• [Exercise] Please reproduce every record exactly as written, leaving out the pictures.

• [Data for processing]
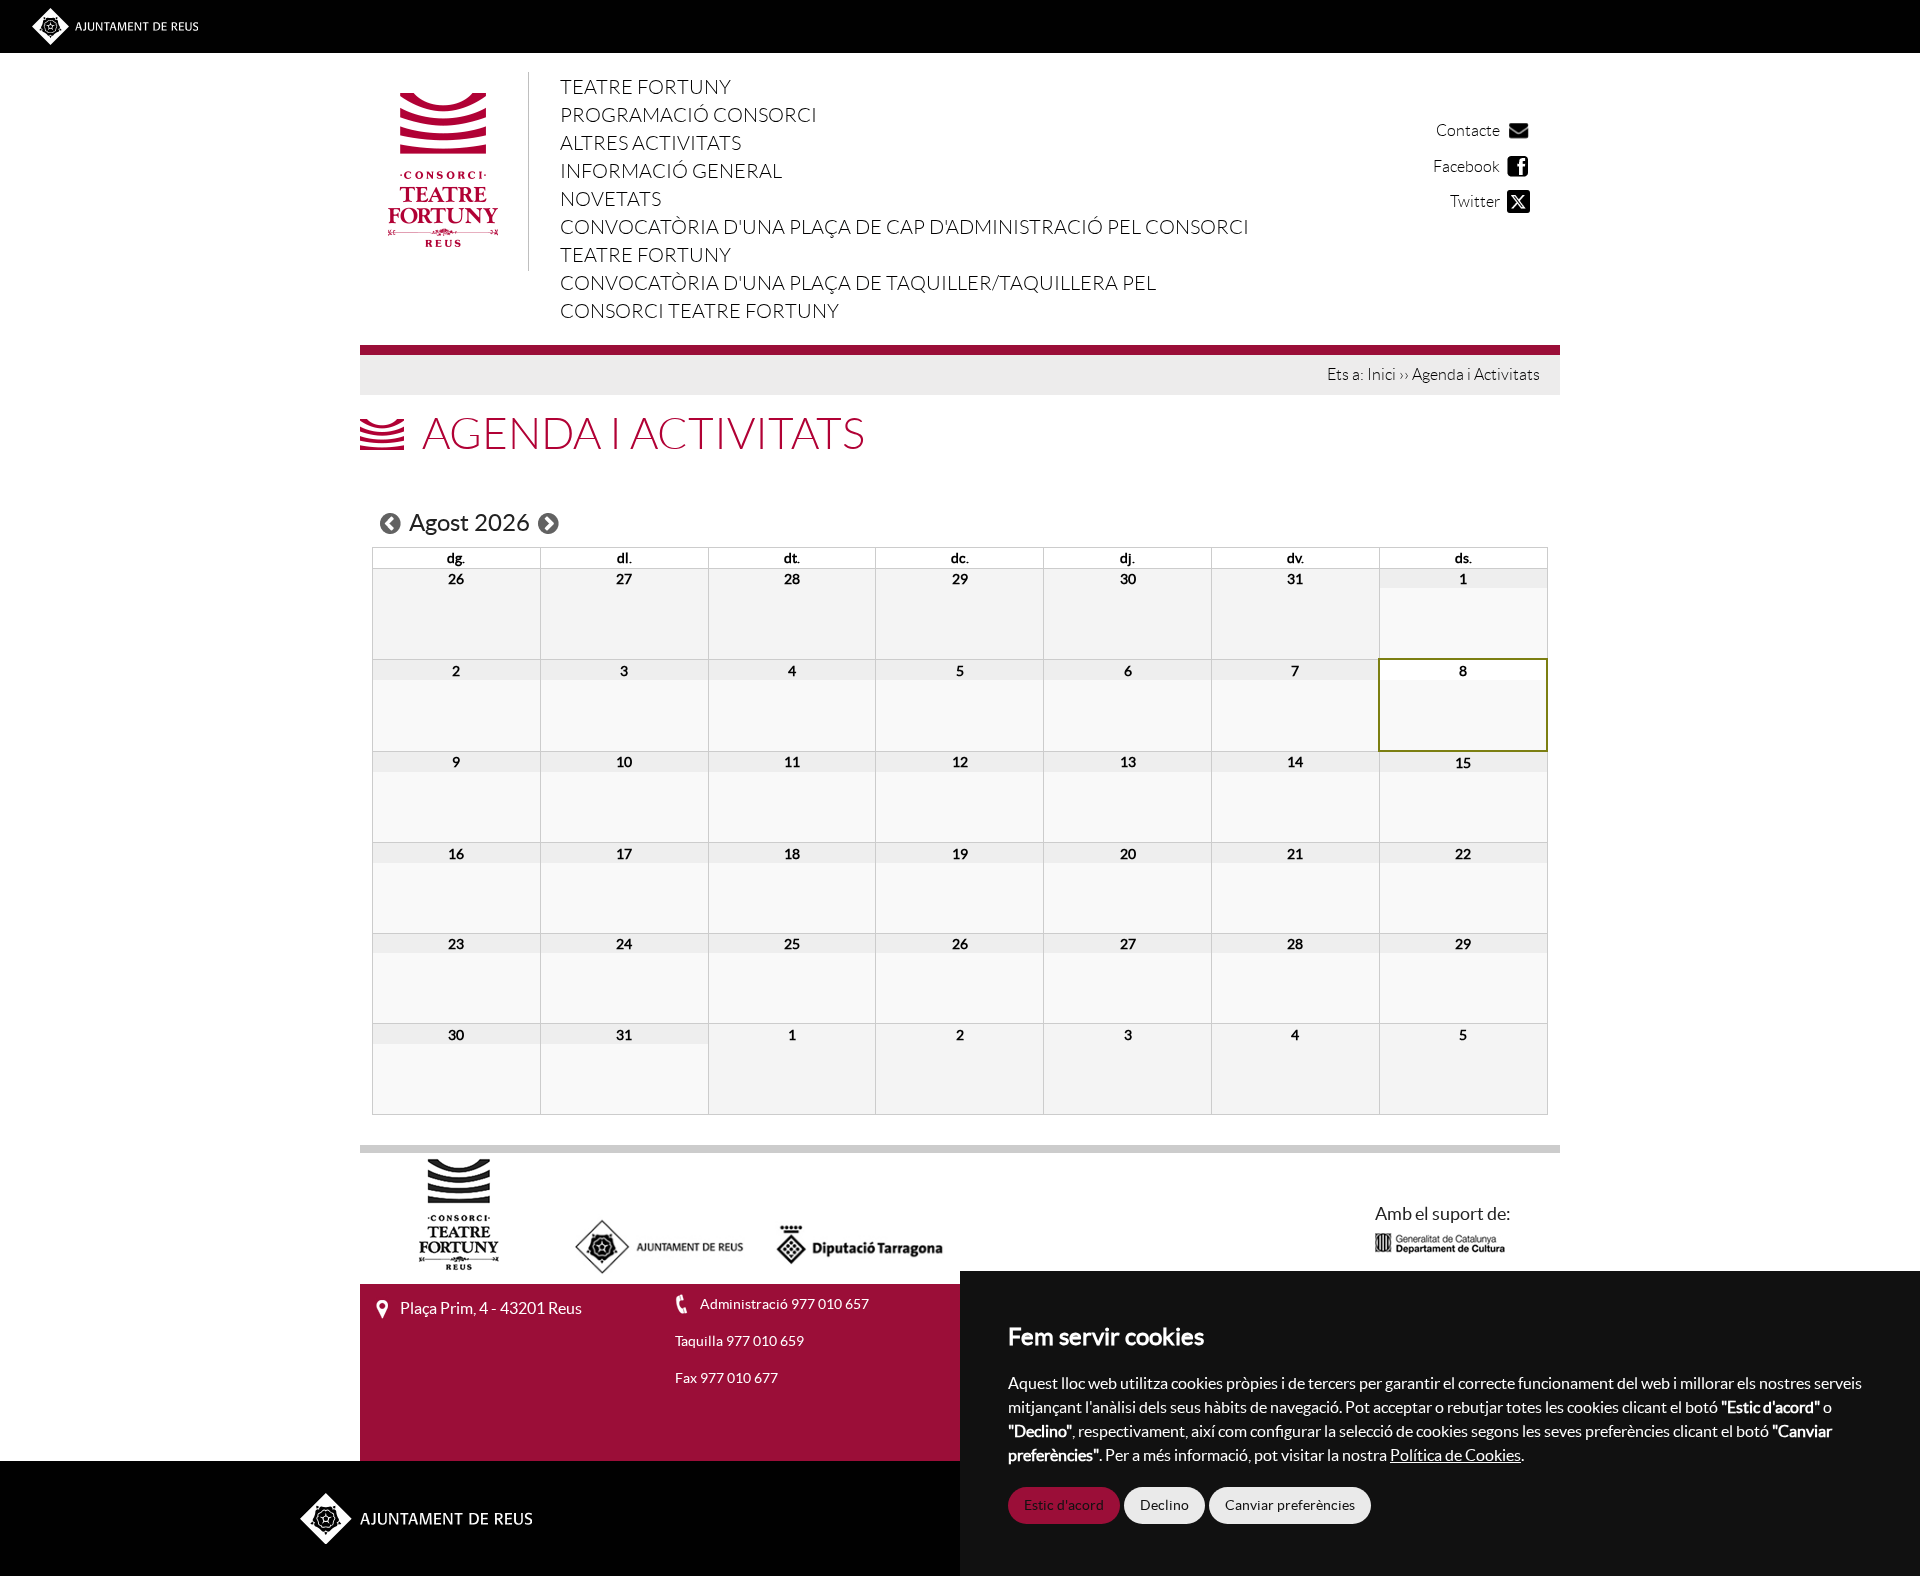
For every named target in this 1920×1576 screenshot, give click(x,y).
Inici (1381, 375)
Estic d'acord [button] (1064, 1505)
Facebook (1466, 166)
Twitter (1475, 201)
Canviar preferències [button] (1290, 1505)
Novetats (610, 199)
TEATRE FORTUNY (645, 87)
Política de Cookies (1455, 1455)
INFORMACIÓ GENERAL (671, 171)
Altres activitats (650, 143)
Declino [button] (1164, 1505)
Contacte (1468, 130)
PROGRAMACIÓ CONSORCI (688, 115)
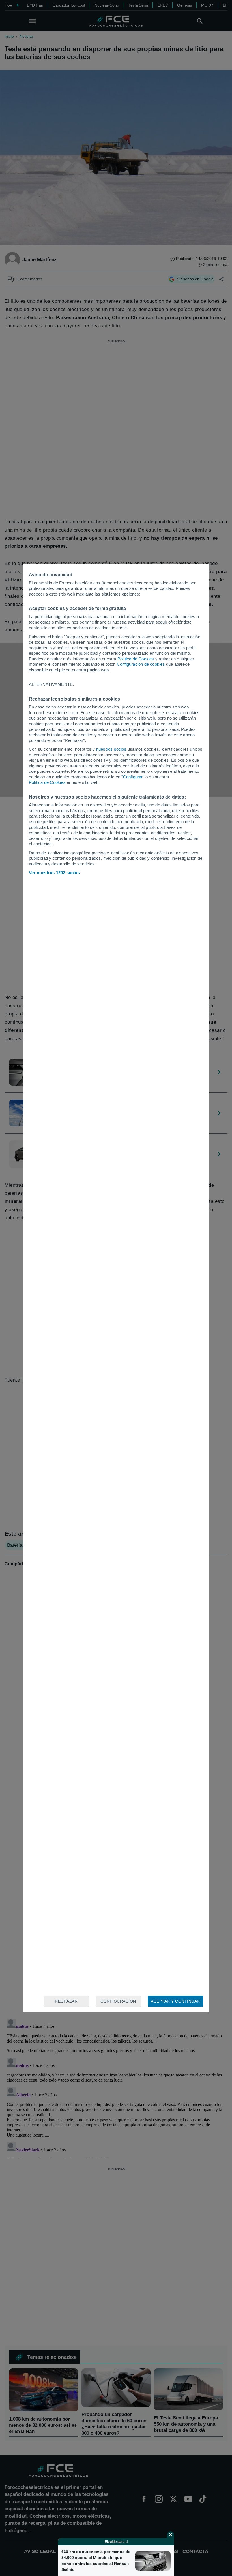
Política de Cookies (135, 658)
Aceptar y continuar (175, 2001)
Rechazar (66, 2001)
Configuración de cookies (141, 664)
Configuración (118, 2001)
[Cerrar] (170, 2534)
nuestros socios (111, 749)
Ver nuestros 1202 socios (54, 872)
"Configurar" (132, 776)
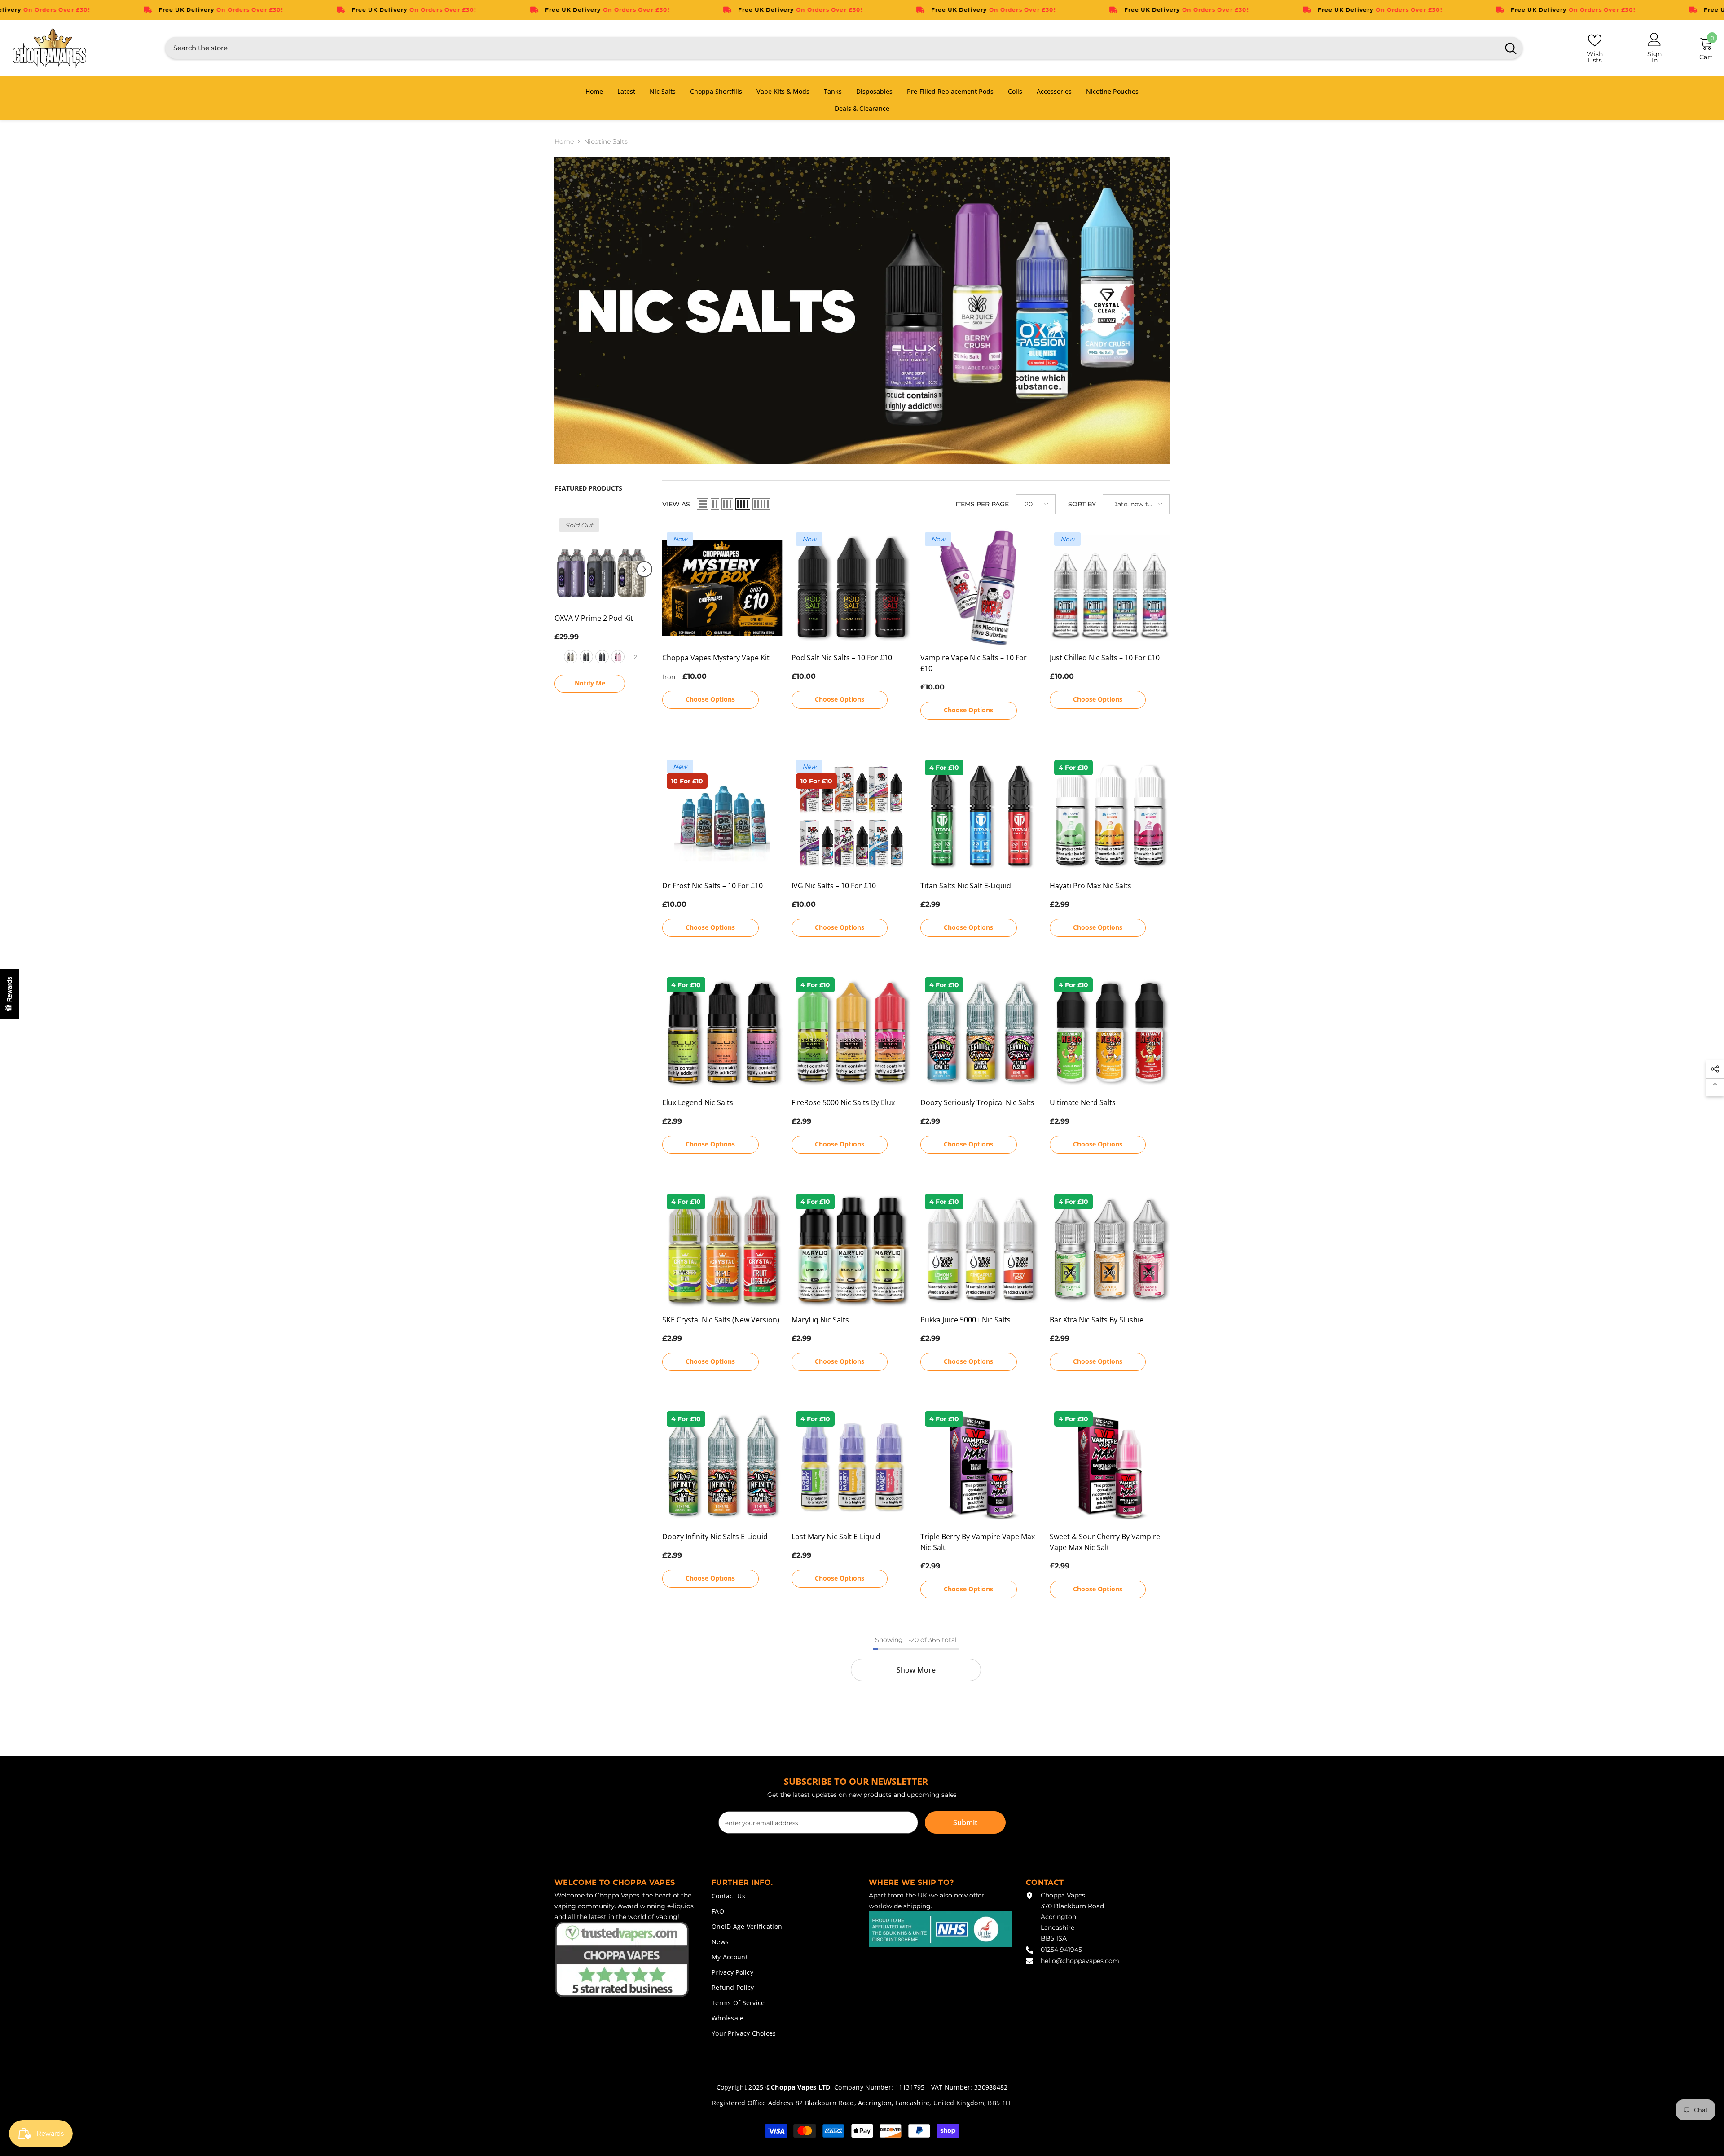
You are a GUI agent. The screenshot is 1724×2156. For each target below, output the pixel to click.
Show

• [Answer]
For every named target in this 1920×1576 screenshot, give click(x,y).
Inici (1381, 375)
Estic d'acord [button] (1064, 1505)
Facebook (1466, 166)
Twitter (1475, 201)
Canviar preferències [button] (1290, 1505)
Novetats (610, 199)
TEATRE FORTUNY (645, 87)
Política de Cookies (1455, 1455)
INFORMACIÓ GENERAL (671, 171)
Altres activitats (650, 143)
Declino [button] (1164, 1505)
Contacte (1468, 130)
PROGRAMACIÓ CONSORCI (688, 115)
Política de Cookies (135, 658)
Aceptar y continuar (175, 2001)
Rechazar (66, 2001)
Configuración de cookies (141, 664)
Configuración (118, 2001)
[Cerrar] (170, 2534)
nuestros socios (111, 749)
Ver nuestros 1202 socios (54, 872)
"Configurar" (132, 776)
You are a GUI agent. The screenshot is 1724×2156. For each target below, output the pixel to click.
Show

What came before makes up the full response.